Verify logs in HyperDX

Once ClickStack is running:

  1. Open HyperDX and log in to your account (you may need to create an account first)
  2. Navigate to the Search view and set the source to Logs
  3. Set the time range to include 2026-03-09 00:00:00 - 2026-03-10 00:00:00 (UTC)

Dashboards and visualization

Download the dashboard configuration

Import pre-built dashboard

  1. Open HyperDX and navigate to the Dashboards section.
  2. Click "Import Dashboard" in the upper right corner under the ellipses.
  1. Upload the kafka-logs-dashboard.json file and click finish import.

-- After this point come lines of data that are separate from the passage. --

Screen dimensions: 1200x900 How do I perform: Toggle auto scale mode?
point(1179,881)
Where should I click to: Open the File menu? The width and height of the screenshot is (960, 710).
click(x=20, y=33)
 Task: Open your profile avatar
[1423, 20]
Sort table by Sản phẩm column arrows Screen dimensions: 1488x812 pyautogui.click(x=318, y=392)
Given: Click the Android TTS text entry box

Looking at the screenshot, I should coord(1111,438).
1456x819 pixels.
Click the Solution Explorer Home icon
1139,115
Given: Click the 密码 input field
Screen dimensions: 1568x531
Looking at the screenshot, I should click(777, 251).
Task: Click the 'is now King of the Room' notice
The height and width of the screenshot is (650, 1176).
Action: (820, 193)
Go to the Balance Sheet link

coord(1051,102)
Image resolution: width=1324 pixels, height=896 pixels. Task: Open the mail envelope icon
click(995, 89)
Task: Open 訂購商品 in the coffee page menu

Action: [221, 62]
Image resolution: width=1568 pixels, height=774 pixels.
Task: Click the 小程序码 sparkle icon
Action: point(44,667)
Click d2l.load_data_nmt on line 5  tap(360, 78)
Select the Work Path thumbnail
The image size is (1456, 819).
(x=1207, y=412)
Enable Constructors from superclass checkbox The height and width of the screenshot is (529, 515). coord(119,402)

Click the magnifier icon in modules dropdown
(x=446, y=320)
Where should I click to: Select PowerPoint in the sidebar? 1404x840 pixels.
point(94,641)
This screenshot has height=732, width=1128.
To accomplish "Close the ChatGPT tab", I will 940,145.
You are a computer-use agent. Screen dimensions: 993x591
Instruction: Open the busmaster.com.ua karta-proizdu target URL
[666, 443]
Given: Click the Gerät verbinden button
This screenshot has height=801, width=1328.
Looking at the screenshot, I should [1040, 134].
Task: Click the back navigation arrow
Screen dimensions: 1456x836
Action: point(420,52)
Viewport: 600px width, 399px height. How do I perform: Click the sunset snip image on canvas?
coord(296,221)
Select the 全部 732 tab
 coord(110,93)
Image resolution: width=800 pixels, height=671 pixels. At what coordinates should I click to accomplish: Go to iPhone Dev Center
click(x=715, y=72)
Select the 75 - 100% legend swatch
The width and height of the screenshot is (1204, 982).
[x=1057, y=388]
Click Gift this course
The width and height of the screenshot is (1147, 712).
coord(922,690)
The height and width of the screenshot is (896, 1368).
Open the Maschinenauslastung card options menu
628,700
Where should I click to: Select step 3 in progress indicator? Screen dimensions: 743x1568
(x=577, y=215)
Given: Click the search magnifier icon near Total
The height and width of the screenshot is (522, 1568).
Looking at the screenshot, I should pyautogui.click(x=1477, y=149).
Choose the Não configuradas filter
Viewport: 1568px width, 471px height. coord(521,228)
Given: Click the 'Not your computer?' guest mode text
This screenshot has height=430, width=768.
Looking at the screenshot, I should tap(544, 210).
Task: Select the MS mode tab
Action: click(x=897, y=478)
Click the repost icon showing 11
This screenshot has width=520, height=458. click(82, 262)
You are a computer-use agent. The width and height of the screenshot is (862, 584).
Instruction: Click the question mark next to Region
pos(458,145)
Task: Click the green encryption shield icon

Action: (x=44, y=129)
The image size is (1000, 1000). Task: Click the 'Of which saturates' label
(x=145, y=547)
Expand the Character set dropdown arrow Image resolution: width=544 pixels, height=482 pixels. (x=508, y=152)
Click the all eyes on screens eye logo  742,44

The dashboard will be created with all visualizations pre-configured

For the demo dataset, set the time range to include 2026-03-09 00:00:00 - 2026-03-10 00:00:00 (UTC).

Troubleshooting

Verify the effective config includes your filelog receiver:

docker exec <container> cat /etc/otel/supervisor-data/effective.yaml | grep -A 10 filelog

Check for collector errors:

docker exec <container> cat /etc/otel/supervisor-data/agent.log

Verify Kafka log format matches the expected pattern:

tail -1 /var/log/kafka/server.log

If your Kafka installation uses a custom Log4j pattern, adjust the regex_parser regex accordingly.

Next steps

  • Set up alerts for critical events (broker failures, replication errors, consumer group issues)
  • Combine with Kafka Metrics for comprehensive Kafka monitoring
  • Create additional dashboards for specific use cases (controller events, partition reassignment)

Going to production

This guide extends ClickStack's built-in OpenTelemetry Collector for quick setup. For production deployments, we recommend running your own OTel Collector and sending data to ClickStack's OTLP endpoint. See Sending OpenTelemetry data for production configuration.